DE4035030A1 - THERMALLY SPRAYED THICK LAYERS - Google Patents

Abstract

The description relates to a compact superconducting film with a thickness of 0.2 to 10 mm, a transition temperature of 105 K, a molecular composition of BiSrCaCu2Ox and an X-ray diffraction determined phase proportion of at least 30% vol. of crystalline BiSrCaCu2Ox. It can be produced on a substrate by the thermal spraying of an initial powdered mixture containing Ca, Sr, Bi and Cu in oxidised form, the composition of which in the triangular co-ordinate system lies between the points ABCD defining a parallelogram, wherein A = Bi0.19E0.35Cu0.46, B = Bi0.14E0.4Cu0.46, C = Bi0.3E0.38Cu0.32, D = Bi0.25E0.43Cu0.32 and E is the sum of the alkaline earths CA plus Sr and the Ca/Sr atomic ratio is 0.85:1 - 1.2:1. The powder is heated to a temperature at least 750 DEG C in an oxygen-containing atmosphere and then cooled, the pre-reacted powder is applied to a heat-resistant substrate by plasma or flame spraying and the film is sintered at a temperature of 868 to 870 DEG C. After this sintering it is cooled to a temperature of 550 to 650 DEG C, maintained at this temperature for at least 20 minutes, reheated to the temperature of 868 to 870 DEG C, kept for at least 20 minutes at this temperature and this process is repeated at least twice.

Description

The present invention relates to compact, superconducting Layers of a ceramic containing bismuth High temperature superconductors and a process for their Manufacture by means of plasma spraying or flame spraying.

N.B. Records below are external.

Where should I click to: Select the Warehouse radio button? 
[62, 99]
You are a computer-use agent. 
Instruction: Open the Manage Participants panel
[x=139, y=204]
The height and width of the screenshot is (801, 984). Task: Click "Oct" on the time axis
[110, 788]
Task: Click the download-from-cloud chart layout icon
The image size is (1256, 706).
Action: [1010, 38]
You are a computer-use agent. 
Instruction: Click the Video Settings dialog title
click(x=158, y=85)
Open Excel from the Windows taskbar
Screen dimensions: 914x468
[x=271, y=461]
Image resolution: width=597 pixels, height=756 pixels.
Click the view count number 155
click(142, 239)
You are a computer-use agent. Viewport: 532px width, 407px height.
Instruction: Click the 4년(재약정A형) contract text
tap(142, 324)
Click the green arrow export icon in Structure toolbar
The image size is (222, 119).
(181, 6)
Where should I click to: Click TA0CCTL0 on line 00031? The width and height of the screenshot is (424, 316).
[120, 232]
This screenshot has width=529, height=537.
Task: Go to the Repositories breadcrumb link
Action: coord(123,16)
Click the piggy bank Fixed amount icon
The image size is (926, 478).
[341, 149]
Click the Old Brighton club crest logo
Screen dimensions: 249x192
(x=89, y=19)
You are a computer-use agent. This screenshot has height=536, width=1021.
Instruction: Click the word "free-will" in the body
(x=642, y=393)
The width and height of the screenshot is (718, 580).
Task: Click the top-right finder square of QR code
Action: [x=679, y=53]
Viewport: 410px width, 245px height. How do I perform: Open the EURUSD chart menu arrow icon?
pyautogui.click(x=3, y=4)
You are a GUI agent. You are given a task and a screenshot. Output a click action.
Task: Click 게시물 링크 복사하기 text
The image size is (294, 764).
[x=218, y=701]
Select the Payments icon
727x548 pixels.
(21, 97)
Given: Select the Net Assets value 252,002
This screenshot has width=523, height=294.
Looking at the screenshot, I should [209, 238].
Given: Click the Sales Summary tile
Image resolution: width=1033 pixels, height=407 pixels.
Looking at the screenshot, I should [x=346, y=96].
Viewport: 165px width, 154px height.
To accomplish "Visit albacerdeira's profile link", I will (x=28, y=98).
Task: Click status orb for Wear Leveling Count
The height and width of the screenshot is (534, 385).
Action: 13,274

Conventional metallic superconductors are characterized by low critical temperatures T _c , which necessitate the use of the expensive coolant helium. The new, high-temperature superconducting materials based on oxide ceramics have critical temperatures that can in principle already be achieved with liquid nitrogen as a coolant.

Thick layers, that is layers with a thickness of about 0.2 to 10 mm, made of high-temperature superconducting materials ( ⁼ HTSL) can be produced quickly and in a compact form by thermal spraying. A disadvantage of this process is that the oxide-ceramic HTSL material supplied partially melts because of the high injection temperatures, loses large amounts of oxygen and irreversibly decomposes into non-superconducting components. The lack of oxygen can be reintroduced into the material by means of thermal aftertreatment in the case of small layer thicknesses.

During the thermal aftertreatment, the spray layer heated to a temperature in an oxygen atmosphere, at which the oxygen is absorbed, and then in Oxygen atmosphere slowly cooled. The thermal Aftertreatment can consist of several heating and There are cooling steps. It is time consuming and  expensive. In addition, the thermal aftertreatment to undesirable impurities in the spray layer lead when substances from the carrier material into the Diffuse spray layer or with the spray layer react chemically.

The task was therefore to produce superconducting thick layers with the highest possible critical temperatures and high superconducting volume fractions (measured at T = 77 K, the boiling point of N ₂ ). Only the volume fractions measured at this temperature are of importance for the application.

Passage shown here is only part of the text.